ASSIGNMENT: Once you reach the line with "This screenshot has width=1279, height=539." in the material below, copy each line exactly up to and including the line with "957x571 pixels. At", and skip the pictures.

DATASET RECORDS:
══════
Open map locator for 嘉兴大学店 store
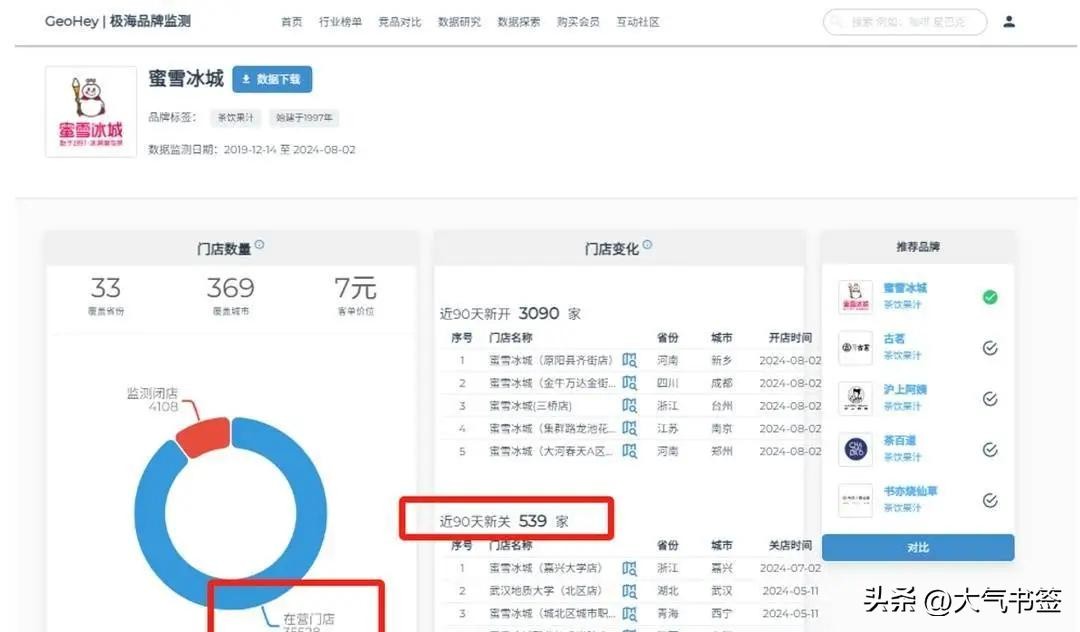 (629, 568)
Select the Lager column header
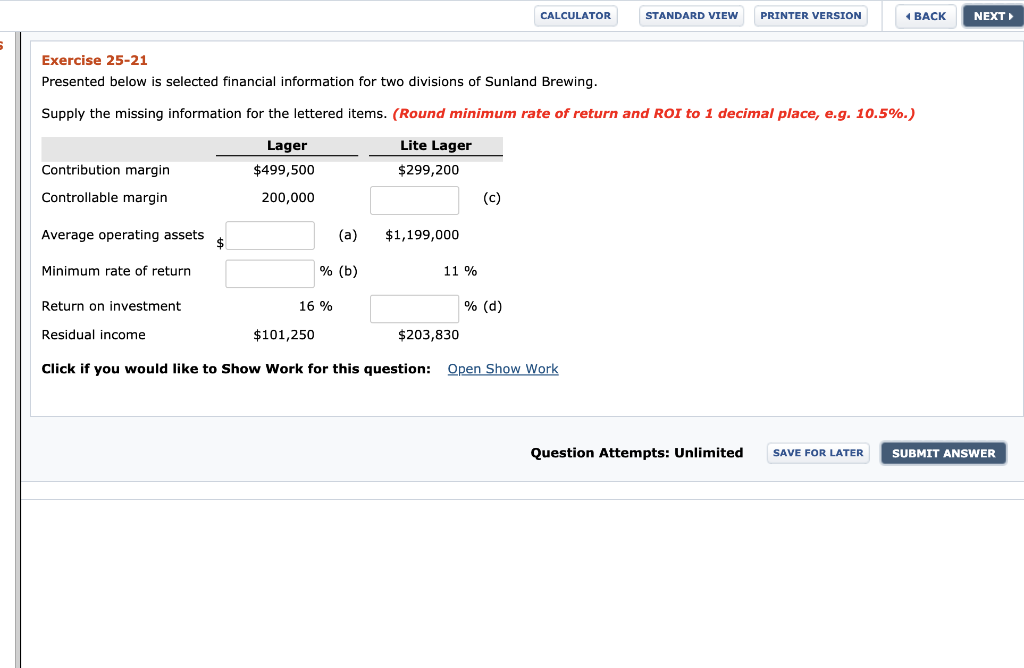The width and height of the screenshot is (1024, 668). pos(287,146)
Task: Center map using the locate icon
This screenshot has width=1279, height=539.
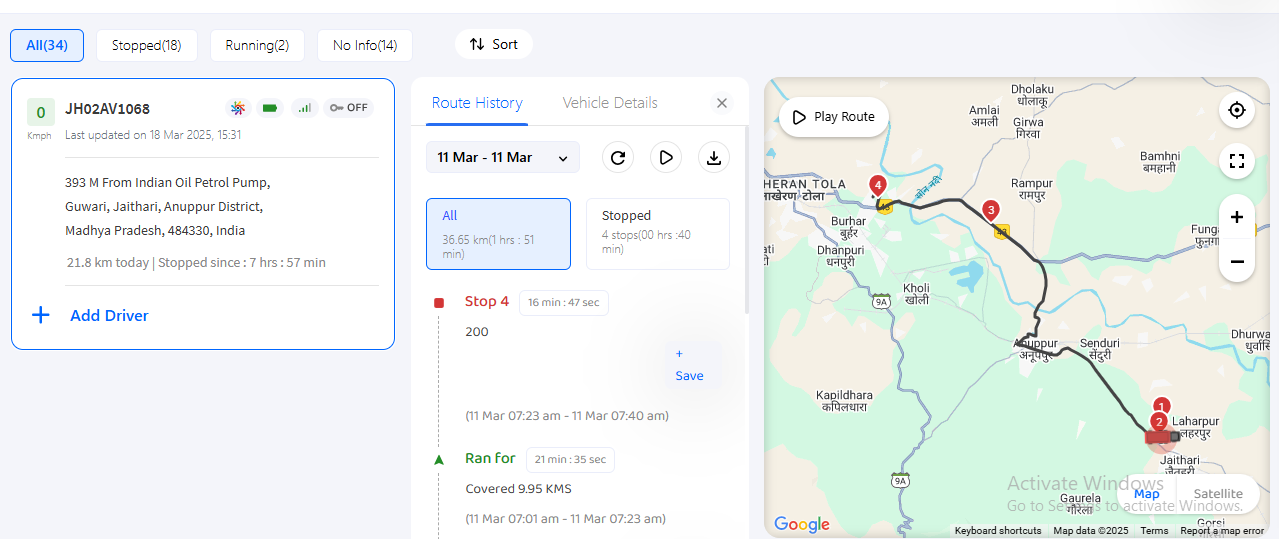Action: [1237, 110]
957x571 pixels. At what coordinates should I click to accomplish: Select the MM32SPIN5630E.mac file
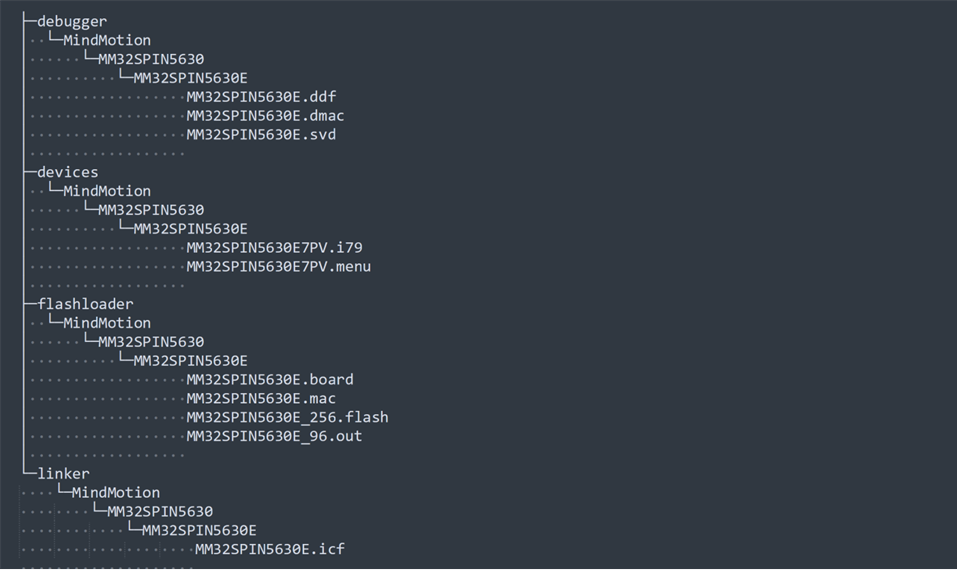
══════
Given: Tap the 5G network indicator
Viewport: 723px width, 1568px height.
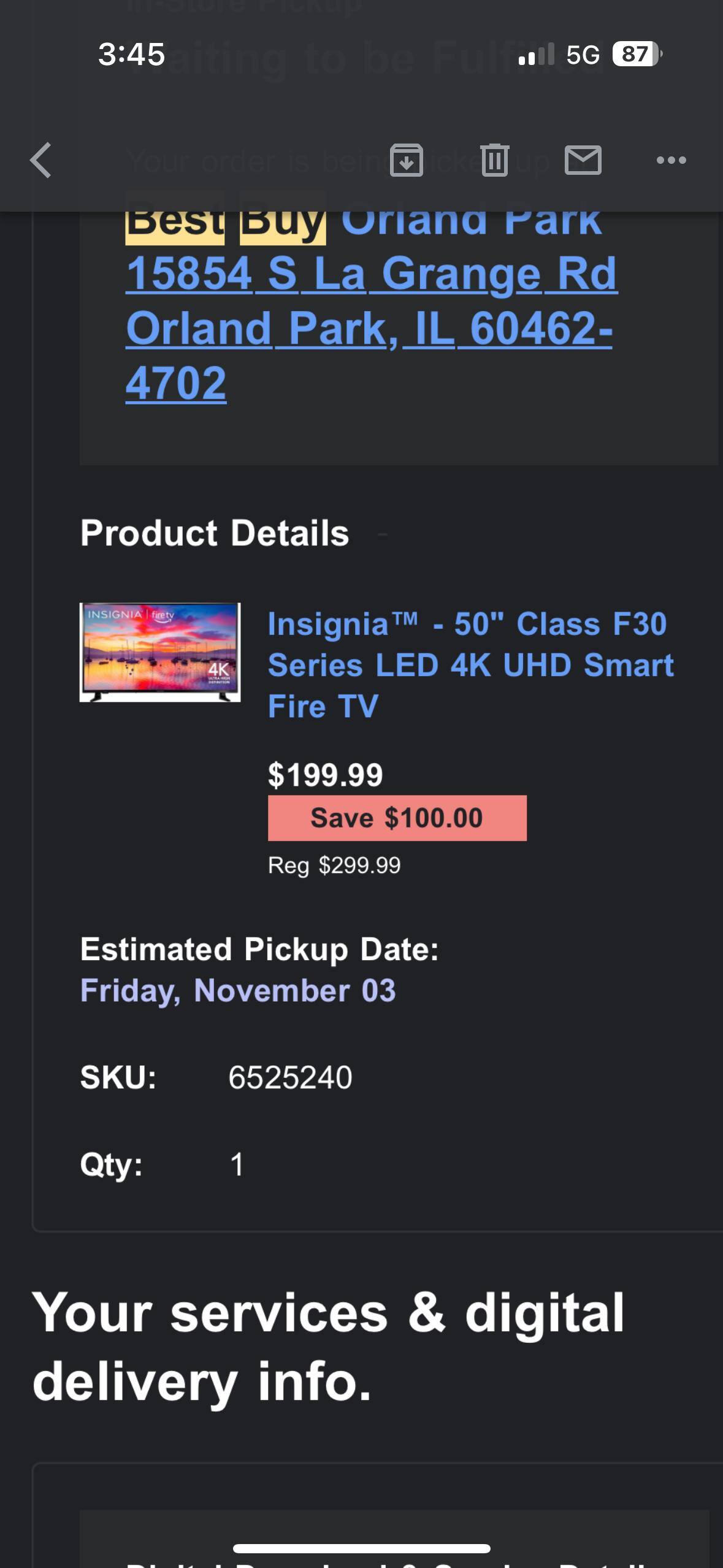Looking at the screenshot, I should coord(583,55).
══════
SOLUTION BELOW:
This screenshot has width=1279, height=539.
Action: [1237, 110]
957x571 pixels. At what coordinates should I click to accomplish: Select the MM32SPIN5630E.mac file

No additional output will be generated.